Valadares se inspirou em decisão da Procuradoria-Geral do Estado do Rio de Janeiro que autorizou o Departamento Estadual de Trânsito (Detran) a permitir aos fluminenses o uso de fotos com elementos de vestuário relacionados à sua fé religiosa ou cultura. A mudança foi uma resposta ao pleito de cidadã afrodescendente que defendia o direito de ter na carteira de motorista uma foto com turbante, para evidenciar sua identificação com a cultura de matriz africana.

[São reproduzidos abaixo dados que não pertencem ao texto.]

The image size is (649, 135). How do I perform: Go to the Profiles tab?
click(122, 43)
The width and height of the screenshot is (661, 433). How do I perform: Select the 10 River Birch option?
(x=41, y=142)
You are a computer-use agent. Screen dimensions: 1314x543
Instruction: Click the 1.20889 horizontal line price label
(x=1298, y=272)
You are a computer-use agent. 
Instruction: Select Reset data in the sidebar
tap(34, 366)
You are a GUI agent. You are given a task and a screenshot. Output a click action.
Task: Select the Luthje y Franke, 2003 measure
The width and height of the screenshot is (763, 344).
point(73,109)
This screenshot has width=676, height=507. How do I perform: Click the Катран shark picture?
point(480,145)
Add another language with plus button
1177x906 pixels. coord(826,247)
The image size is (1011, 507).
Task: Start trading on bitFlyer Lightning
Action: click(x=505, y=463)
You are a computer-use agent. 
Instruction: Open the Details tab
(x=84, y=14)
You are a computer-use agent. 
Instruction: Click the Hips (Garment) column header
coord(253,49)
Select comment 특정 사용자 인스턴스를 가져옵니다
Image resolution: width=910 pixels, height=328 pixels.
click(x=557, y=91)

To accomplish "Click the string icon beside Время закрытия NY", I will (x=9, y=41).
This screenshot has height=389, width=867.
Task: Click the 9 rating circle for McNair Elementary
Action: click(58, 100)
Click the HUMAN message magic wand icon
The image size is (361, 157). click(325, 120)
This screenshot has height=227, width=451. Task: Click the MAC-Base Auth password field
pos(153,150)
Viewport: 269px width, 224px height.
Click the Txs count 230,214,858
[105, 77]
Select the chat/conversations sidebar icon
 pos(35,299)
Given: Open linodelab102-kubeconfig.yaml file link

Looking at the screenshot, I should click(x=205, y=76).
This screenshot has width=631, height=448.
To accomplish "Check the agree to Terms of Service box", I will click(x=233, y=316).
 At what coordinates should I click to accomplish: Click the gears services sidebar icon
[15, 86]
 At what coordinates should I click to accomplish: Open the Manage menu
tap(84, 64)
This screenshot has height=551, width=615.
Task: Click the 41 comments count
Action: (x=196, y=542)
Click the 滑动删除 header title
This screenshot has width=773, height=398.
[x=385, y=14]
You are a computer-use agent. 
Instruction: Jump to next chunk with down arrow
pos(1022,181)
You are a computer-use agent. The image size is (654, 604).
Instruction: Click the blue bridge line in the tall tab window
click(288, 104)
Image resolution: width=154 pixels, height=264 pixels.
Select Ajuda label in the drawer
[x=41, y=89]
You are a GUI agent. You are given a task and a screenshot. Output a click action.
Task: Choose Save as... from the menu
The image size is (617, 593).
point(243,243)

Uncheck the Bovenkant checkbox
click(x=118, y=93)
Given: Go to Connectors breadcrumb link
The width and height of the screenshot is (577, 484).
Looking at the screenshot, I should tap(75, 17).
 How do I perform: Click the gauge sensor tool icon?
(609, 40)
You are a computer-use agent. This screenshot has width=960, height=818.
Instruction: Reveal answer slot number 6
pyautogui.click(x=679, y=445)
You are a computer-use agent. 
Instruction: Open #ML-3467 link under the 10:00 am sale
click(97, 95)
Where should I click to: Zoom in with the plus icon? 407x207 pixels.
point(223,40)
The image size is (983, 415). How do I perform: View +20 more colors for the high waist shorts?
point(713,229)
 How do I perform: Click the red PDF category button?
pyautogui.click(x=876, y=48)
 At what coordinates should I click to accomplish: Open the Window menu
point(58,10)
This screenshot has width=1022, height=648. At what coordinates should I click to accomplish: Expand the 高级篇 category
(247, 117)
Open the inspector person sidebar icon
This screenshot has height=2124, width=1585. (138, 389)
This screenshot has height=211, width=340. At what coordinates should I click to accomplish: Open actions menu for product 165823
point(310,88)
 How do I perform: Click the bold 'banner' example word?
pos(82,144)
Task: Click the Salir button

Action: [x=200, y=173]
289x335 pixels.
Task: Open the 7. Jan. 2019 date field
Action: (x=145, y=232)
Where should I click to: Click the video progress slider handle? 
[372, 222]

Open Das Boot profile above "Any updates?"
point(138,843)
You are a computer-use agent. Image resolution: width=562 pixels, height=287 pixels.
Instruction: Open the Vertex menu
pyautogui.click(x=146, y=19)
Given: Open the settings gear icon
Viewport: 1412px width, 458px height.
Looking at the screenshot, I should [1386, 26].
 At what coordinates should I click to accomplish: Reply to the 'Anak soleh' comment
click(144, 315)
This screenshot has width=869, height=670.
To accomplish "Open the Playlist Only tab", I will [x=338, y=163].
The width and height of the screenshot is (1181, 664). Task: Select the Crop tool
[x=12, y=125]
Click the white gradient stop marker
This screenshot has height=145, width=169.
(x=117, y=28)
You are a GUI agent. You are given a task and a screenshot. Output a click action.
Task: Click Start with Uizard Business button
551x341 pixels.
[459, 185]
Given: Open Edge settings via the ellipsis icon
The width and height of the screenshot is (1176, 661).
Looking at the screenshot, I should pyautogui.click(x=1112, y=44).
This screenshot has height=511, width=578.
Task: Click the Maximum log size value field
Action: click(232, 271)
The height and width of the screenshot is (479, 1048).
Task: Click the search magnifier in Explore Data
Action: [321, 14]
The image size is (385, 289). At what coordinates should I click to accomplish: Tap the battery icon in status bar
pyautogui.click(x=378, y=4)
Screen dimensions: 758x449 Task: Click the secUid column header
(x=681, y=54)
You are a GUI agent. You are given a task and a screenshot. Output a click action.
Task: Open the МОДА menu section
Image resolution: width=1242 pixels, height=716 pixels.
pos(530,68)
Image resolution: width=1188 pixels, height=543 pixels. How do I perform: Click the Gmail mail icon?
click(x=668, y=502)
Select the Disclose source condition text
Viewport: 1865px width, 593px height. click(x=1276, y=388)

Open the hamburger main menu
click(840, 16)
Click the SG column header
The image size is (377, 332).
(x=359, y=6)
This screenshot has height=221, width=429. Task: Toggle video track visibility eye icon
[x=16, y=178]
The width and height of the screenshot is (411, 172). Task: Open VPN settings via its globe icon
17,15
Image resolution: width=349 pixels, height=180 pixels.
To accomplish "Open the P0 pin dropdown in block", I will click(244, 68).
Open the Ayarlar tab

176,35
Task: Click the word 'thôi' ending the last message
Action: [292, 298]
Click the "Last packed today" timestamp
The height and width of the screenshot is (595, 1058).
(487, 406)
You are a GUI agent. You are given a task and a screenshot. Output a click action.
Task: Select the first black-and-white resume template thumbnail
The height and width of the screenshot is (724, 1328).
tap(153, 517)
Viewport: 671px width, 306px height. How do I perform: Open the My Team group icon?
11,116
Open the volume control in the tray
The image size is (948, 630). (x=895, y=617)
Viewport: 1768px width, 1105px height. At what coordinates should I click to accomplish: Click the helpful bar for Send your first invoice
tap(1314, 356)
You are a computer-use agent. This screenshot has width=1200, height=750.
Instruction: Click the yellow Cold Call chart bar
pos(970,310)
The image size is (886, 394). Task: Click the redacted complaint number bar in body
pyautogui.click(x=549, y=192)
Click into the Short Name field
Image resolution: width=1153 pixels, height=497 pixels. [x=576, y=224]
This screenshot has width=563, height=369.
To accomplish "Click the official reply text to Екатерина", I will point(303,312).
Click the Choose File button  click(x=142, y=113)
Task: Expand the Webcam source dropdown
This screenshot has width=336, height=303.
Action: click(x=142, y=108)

Ao justificar o projeto, Valadares afirma que é tarefa do Estado moderno apoiar a livre escolha de pertencimento a comunidades ou tradições. “Não há sentido em o estado discriminar entre indivíduos que se consideram livres de qualquer tradição e indivíduos que não se identificam a si mesmos senão enquanto partes de uma totalidade maior, seja ela tradição ou comunidade”, argumenta.

Segurança

O senador observa que o projeto não contraria razões de segurança pública, que servem de justificava aos órgãos emissores para restringir o uso de acessórios ou peças de vestuário que cubram a cabeça. “Não estamos negligenciando esse fator e, por isso, condicionamos o uso, na fotografia de identificação, de elementos tradicionais apenas na medida em que estes não impeçam o reconhecimento da fisionomia do indivíduo”, detalhou.
Valadares lembrou ainda que o novo documento de identidade nacional, que decorreu de projeto do Executivo aprovado em abril pelo Senado, e já sancionado, contém elemento de reconhecimento biométrico. Segundo ele, esse método garante segurança no reconhecimento da pessoa mais do que qualquer outro, inclusive a própria foto.